Search This Blog

Translate

Friday, December 05, 2014

Book Summary: Knowing God

Knowing God by J.I. Packer
It is indeed a book that every Christian ought to read not because it is J.I. Packer’s most famous book but because of the content of it. The author aptly titled it as “Knowing God,” and not “Knowing about God.” He explained the difference between “knowing” and “knowing about” God. One may know about God and not know God, but one who knows God knows about Him. This book has three sections entitled as: Know The Lord, Behold Your God, and If God Be For Us. It has also 22 chapters, each having sub-headings. He has written in such a way that each chapter can be read independently for devotional reading. However, there is a pretty logical flow from one chapter to another chapter. It is interesting to see lots of hymns in this book. Each chapter has a hymn or more. Though the book is just 41 years old, some of his vocabularies seem to be missing in our present days’ books.
In the first section, Packer writes about why one needs to know God. He writes that one should study God like a “traveler” and not like a “balconeers”. He draws from Spurgeon that studying theology is the most profound and most humbling study to do. He points out that there are four pieces of evidence of knowing God: great energy, great thoughts, great boldness, and great contentment in God. Ultimately, what matters is not one knows God but God knows him. He writes sternly against using images in worship for whatsoever reasons. He writes about the incarnation of Christ as the supreme mystery – neither Good Friday nor Easter. In his word, “nothing in fiction is so fantastic as is this truth of Incarnation.” He also rejects the theory of “kenosis” pointing out that it cannot stands. In the last chapter of this section, he writes about the important works of the Holy Spirit. He observes that “the doctrine of the Holy Spirit is the Cinderella of the Christian Doctrines.”
In the second section, Packer points to the attributes of God. Firstly, he writes about the immutability of God. He defines repentance as “revising one’s judgment and changing of one’s action” which God does not do. Then he writes about the majesty of God so that one may have an optimistic view of God’s grace and mercy, and not to have “the thought about God as too human.” He also writes about the Wise God who knows everything about one’s trials. The wise God gives wisdom, and Packer gives steps to get it. He comments on Ecclesiastes that the “pessimistic conclusion” will lead to an optimistic expectation of finding the divine purpose of everything.

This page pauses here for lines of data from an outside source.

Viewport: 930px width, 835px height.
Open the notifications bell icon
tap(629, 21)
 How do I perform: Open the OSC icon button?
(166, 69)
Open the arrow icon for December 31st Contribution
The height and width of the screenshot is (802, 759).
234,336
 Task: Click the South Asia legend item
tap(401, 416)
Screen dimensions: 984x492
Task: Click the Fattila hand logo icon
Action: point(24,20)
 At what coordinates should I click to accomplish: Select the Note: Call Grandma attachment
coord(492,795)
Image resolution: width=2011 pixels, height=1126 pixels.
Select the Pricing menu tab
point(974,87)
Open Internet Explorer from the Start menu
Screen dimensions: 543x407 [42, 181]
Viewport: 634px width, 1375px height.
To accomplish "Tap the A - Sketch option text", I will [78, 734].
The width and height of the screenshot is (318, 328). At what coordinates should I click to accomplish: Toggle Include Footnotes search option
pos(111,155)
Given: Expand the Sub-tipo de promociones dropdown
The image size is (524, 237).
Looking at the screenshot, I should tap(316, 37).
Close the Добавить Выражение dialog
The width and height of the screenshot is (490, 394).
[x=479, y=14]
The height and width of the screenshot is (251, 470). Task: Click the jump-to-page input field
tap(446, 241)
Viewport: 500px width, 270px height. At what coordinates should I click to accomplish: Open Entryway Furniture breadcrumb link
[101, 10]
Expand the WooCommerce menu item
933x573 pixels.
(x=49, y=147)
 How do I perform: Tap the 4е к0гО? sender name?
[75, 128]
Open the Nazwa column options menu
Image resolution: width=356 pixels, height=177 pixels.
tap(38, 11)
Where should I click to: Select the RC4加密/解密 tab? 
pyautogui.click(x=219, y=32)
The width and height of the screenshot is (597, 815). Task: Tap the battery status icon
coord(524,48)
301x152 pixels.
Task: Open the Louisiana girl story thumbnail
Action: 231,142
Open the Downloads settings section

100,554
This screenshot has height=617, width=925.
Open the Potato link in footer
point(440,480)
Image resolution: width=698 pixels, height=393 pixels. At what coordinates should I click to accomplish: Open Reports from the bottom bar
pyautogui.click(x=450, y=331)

Packer says that wisdom “is not sharing in all His knowledge, but a disposition to confess that He is wise, and to cleave to Him and live for Him in the light of His Word through thick and thin.” Then he writes about the truth of the Word of God, His Love, His Grace, His Judgment, and the Wrath of God. It is exhilarating to know that the NT writers invented the word “agape” to write about the wonderful Love of God. Packer also thrust one’s mind to God’s goodness and God’s severity. It makes one appreciate God’s discipline for He is patient and good. In the last chapter of this section, he writes about the holy Jealousy of God. God demands from His redeemed people the absolute loyalty. He will vindicate Himself from unfaithful people. Thus it implies to Christians that they must be zealous for God too – to be faithful.
 In the last section of this book, Packer writes about the richness of a person if the God he mentions above is to be his God. He goes directly to the heart of the Gospel to explain what God has done for this richness. He writes that Christ died as propitiation, not expiation. Christ not only removes the barrier of sins before God but pacifies the wrath of God. Justice sounds real only in the idea of propitiation. So, it was not easy for Christ to die. In the words of Luther, “never man feared death like this Man.” This gospel brings peace to a believer. His peace is a “power to face and live with one’s own badness and failings, and also contentment under the slings and arrows of outrageous fortune (for which the Christian name is God’s wise providence).” He is adopted as the son of God. He gets an intimate relationship with God as Father and highest privilege. He lives a Christian life, prayerful life, and a life of faith. Adoption shows the great love of God, gives the hope of glorification, gives the Spirit to understand the mystery. It motivates to repentance, and to live holiness of life. The Holy Spirit guides the believer through His Word for all matters. Then Packer writes about the trials in the believer’s life. He writes that God gives grace in trials not by shielding from troubles but by exposing to them “so as to overwhelm him with a sense of his own inadequacy, and to drive him to cling to God and be close to Him.” Then in the last chapter, he writes about the adequacy of God from the book of Romans, particularly chapter 8. He points to the sovereignty of God for a believer to rejoice in Him. He mentions that nothing can separate him  (a Christian) or accuse him, and nothing good will be withheld from him if God is for Him. Packer concludes that this God is the God of the Bible, the God revealed in Jesus Christ. Learning God is in Christ, which means it involves having a personal relationship with Christ.